====== Trecho

O Ministério Público Federal (MPF) suspeita que o incêndio que consumiu 1.175 hectares da vegetação de savana de Alter do Chão, em Santarém, oeste do Pará, tenha começado dentro da área loteada irregularmente por Silas da Silva Soares, condenado em 2018 e foragido da Justiça.
Alter do Chão é um dos balneários mais famosos do país, o que torna a região objeto de cobiça das indústrias turística e imobiliária. O MPF investiga desde 2015 uma ocupação desordenada dentro da Área de Proteção Ambiental (APA) Alter do Chão, e não é raro órgãos de fiscalização ambiental identificarem invasões de terra na localidade.
A grilagem na APA teria sido feita por Silva Soares, acusado de desmatamento ilegal, dentro de uma área conhecida como Capadócia. Como alguns focos do incêndio ocorrido entre os dias 14 e 17 se concentraram na Capadócia, o Ministério Público suspeita de que ao menos um tenha iniciado na área invadida por Silas.

============

Tarefas a cumprir |
**A.** Diga se cada afirmação está de acordo com o trecho: (i) o incêndio atingiu 1.175 hectares de vegetação de savana; (ii) o MPF investiga a ocupação desordenada na APA desde 2018; (iii) o incêndio ocorreu entre os dias 14 e 17. Para cada uma, responda sim ou não e cite literalmente as palavras do texto que decidem a questão.
**B.** Copie do trecho a passagem entre "O Ministério Público Federal" e "terra na localidade.", inclusive.
Baseie-se exclusivamente no trecho.

====== Dados registrados

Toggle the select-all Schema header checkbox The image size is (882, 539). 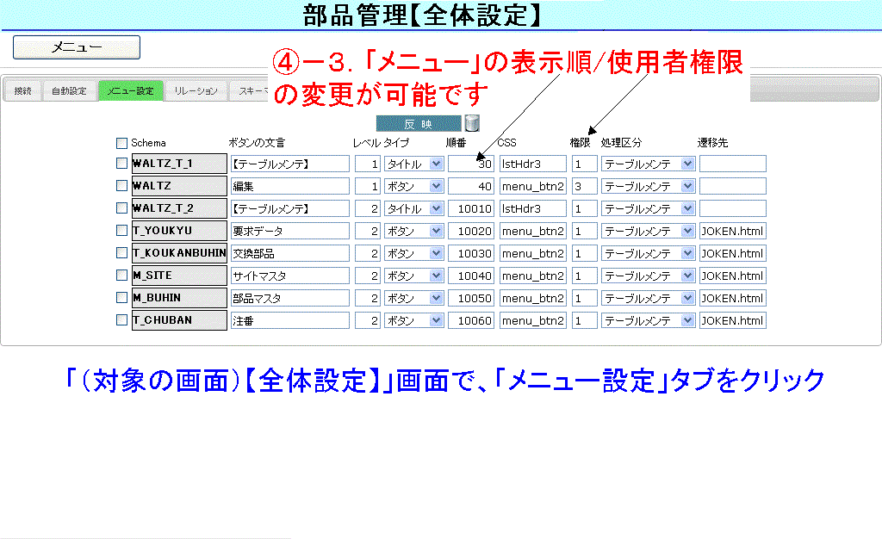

============

Respostas |
**A.**
(i) Sim: "consumiu 1.175 hectares da vegetação de savana de Alter do Chão".
(ii) Não: "O MPF investiga desde 2015 uma ocupação desordenada".
(iii) Sim: "incêndio ocorrido entre os dias 14 e 17".

**B.**
O Ministério Público Federal (MPF) suspeita que o incêndio que consumiu 1.175 hectares da vegetação de savana de Alter do Chão, em Santarém, oeste do Pará, tenha começado dentro da área loteada irregularmente por Silas da Silva Soares, condenado em 2018 e foragido da Justiça.
Alter do Chão é um dos balneários mais famosos do país, o que torna a região objeto de cobiça das indústrias turística e imobiliária. O MPF investiga desde 2015 uma ocupação desordenada dentro da Área de Proteção Ambiental (APA) Alter do Chão, e não é raro órgãos de fiscalização ambiental identificarem invasões de terra na localidade.